The problem is that all the Mac compatible tv tuners are external. There are a ton of PC tv tuners that are PCI based so they don't have the lag time that external tuners do. Under OS 9 on my G3 I used to use the ProTV tuner and it played video games just fine. On my iMac the eyeTV has about a 3-5 second lag as it converts the video signal and sends it to the computer.
 
Krizoitz said:
The problem is that all the Mac compatible tv tuners are external. There are a ton of PC tv tuners that are PCI based so they don't have the lag time that external tuners do. Under OS 9 on my G3 I used to use the ProTV tuner and it played video games just fine. On my iMac the eyeTV has about a 3-5 second lag as it converts the video signal and sends it to the computer.

There is a PCI TV card available for the Mac. Check AlchemyTV from Miglia
 
Veldek said:
There is a PCI TV card available for the Mac. Check AlchemyTV from Miglia

This issue keeps appearing and i normally seem to be the one who resolves it but you got there before me.

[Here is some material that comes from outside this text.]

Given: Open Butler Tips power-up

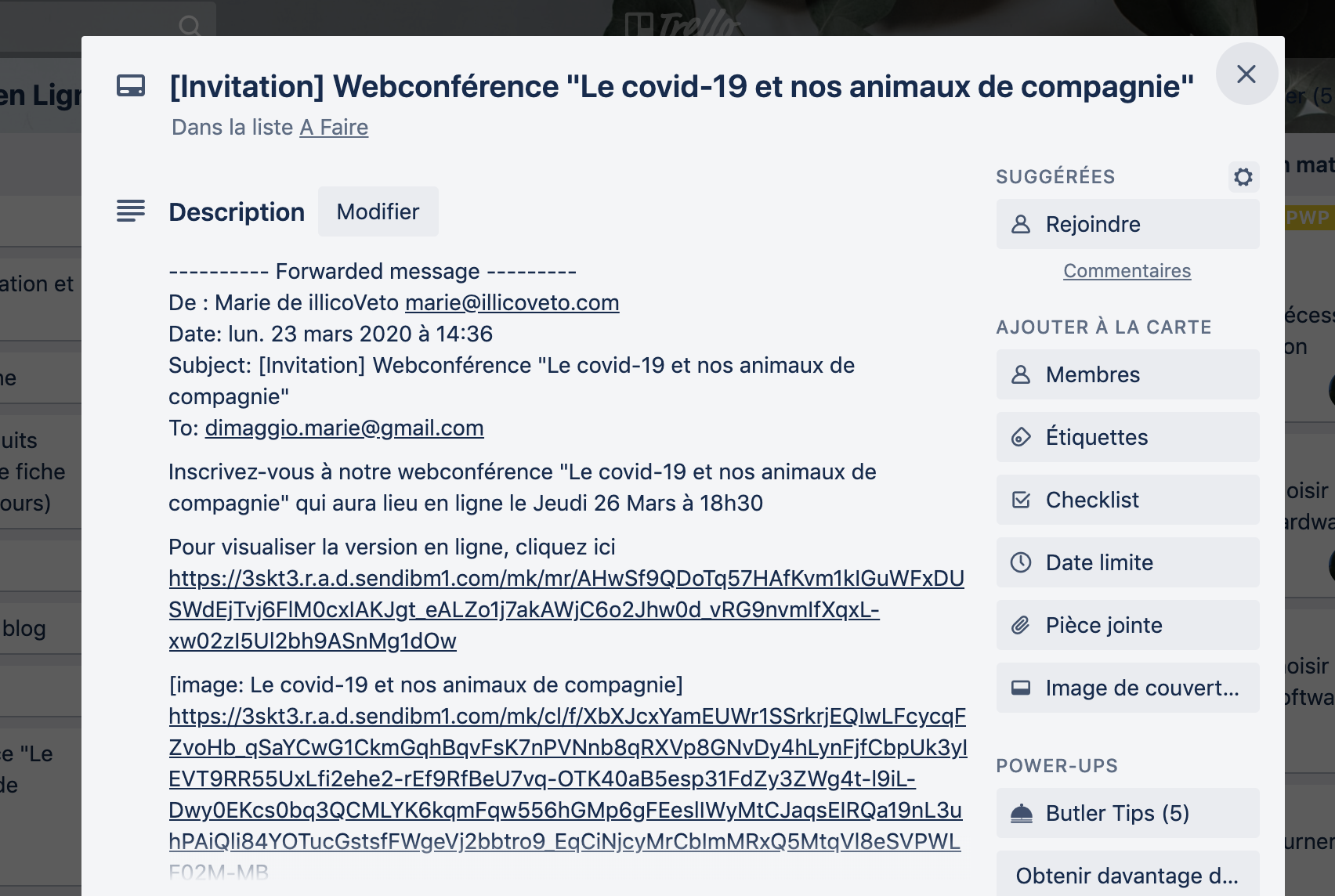Looking at the screenshot, I should (1127, 814).
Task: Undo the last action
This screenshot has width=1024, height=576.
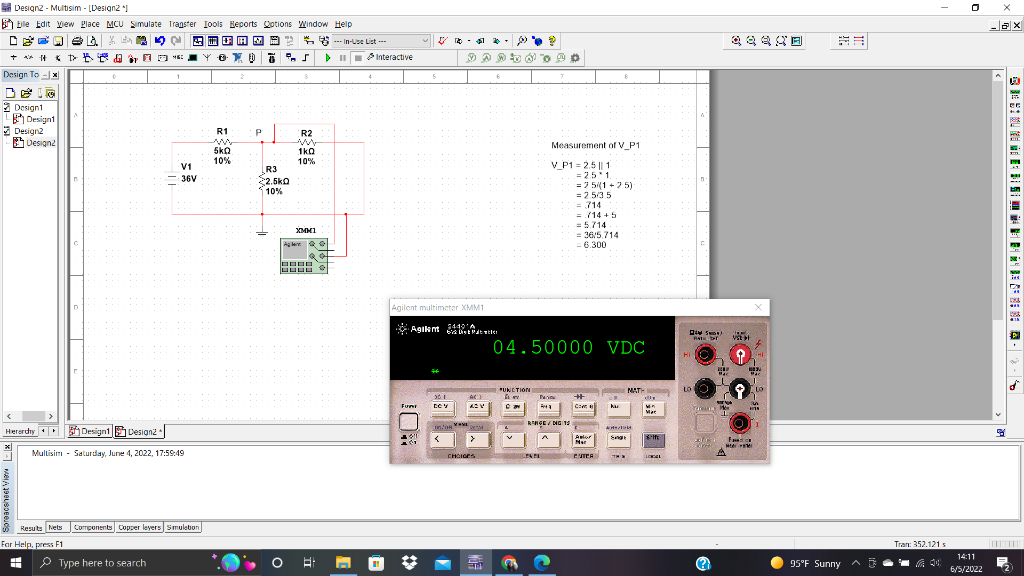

I have this alchemy card and yes it works, I use it on my 17" cinema display for all my watching (freeview, ps2, vcr) pleasure

unfortunately it doesn't support 60hz and the quality looks bad, (although if you sit back from the computer then it looks just as good as any tv). In short it doesn't look as good as some lcd tv's I've seen but tis good.
 
Krizoitz said:
The problem is that all the Mac compatible tv tuners are external. There are a ton of PC tv tuners that are PCI based so they don't have the lag time that external tuners do. Under OS 9 on my G3 I used to use the ProTV tuner and it played video games just fine. On my iMac the eyeTV has about a 3-5 second lag as it converts the video signal and sends it to the computer.

ahhhh! This makes more sense. Thank you for the input.